(Text excerpt)
## Begin

This is documentation for the next version of Grafana Tempo documentation. For the latest stable release, go to the latest version.

Metrics from traces

Span metrics

Use metrics-generator

Open source

Use the metrics-generator to create metrics from spans

Part of the metrics-generator, the span metrics processor generates metrics from ingested tracing data, including request, error, and duration (RED) metrics.

Span metrics generate three metrics:

A counter that computes requests
A histogram that tracks the distribution of durations of all requests
A counter that tracks the total size of spans ingested

Span metrics are of particular interest if your system is not monitored with metrics, but it has distributed tracing implemented. You get out-of-the-box metrics from your tracing pipeline.

Even if you already have metrics, span metrics can provide in-depth monitoring of your system. The generated metrics will show application level insight into your monitoring, as far as tracing gets propagated through your applications.

Last but not least, span metrics lower the entry barrier for using exemplars. An exemplar is a specific trace representative of measurement taken in a given time interval. Since traces and metrics co-exist in the metrics-generator, exemplars can be automatically added, providing additional value to these metrics.

How to run

To enable span metrics in Tempo or Grafana Enterprise Traces, enable the metrics generator and add an overrides section which enables the span-metrics processor. Refer to the configuration details.

If you want to enable metrics-generator for your Grafana Cloud account, refer to the Metrics-generator in Grafana Cloud documentation.

Enabling specific metrics (subprocessors)

Instead of enabling all span metrics, you can enable individual metric types using subprocessors in the overrides configuration:

span-metrics-latency - Enables only the traces_spanmetrics_latency histogram
span-metrics-count - Enables only the traces_spanmetrics_calls_total counter
span-metrics-size - Enables only the traces_spanmetrics_size_total counter

Example overrides configuration:

overrides:
  defaults:
    metrics_generator:
      processors:
        - span-metrics-latency
        - span-metrics-count
        # span-metrics-size omitted to disable size metrics

How it works

The span metrics processor works by inspecting every received span and computing the total count and the duration of spans for every unique combination of dimensions. Dimensions can be the service name, the operation, the span kind, the status code and any attribute present in the span.

## End

(Tasks)
(a) In the span metrics documentation, which subprocessor enables only the traces_spanmetrics_size_total counter?
(b) Please extend the span metrics documentation, picking up right after its final sentence about dimensions.

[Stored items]
## Begin

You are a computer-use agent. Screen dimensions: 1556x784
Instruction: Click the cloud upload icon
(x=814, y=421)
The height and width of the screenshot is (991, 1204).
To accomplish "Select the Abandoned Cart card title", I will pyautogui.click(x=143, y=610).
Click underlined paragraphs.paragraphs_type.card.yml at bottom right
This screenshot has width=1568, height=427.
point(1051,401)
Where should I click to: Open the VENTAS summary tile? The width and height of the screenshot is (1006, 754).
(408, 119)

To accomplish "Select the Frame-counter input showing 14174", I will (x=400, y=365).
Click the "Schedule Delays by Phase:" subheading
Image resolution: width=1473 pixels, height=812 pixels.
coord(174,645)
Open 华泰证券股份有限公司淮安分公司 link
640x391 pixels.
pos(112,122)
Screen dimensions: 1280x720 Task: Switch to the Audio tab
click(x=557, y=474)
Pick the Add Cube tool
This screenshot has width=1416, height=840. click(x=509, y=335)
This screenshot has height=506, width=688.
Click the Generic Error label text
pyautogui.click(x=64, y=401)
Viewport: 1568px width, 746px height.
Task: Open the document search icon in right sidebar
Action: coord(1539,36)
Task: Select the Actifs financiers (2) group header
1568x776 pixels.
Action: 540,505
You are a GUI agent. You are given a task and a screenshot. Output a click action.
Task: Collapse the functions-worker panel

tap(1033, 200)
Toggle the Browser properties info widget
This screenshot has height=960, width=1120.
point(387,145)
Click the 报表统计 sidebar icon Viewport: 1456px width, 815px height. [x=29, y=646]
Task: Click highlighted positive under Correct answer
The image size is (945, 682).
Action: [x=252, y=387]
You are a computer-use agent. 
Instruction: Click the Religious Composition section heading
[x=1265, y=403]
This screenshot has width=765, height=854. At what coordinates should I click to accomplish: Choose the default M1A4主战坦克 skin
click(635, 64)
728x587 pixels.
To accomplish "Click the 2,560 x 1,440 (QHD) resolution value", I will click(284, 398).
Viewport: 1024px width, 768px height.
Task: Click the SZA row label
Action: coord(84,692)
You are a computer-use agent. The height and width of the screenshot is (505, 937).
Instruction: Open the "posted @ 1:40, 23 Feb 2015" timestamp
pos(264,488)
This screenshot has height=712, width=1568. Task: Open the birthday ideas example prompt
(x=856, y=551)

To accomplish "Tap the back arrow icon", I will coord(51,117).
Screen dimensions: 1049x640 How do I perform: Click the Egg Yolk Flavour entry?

## End

(The results)
(a) span-metrics-size

(b)
This processor mirrored the implementation from the OpenTelemetry Collector of the processor with the same name. The OTel spanmetricsprocessor has since been deprecated and replaced with the span metric connector.

Note
To learn more about cardinality and how to perform a dry run of the metrics generator, refer to the Cardinality documentation.

Metrics

The following metrics are exported:

Metric	Type	Labels	Description
traces_spanmetrics_latency	Histogram	Dimensions	Duration of the span
traces_spanmetrics_calls_total	Counter	Dimensions	Total count of the span
traces_spanmetrics_size_total	Counter	Dimensions	Total size of spans ingested

By default, the metrics processor adds the following labels to each metric: service, span_name, span_kind, and status_code.

The status_message, job, and instance labels are optional and require additional configuration, as described in the sections below.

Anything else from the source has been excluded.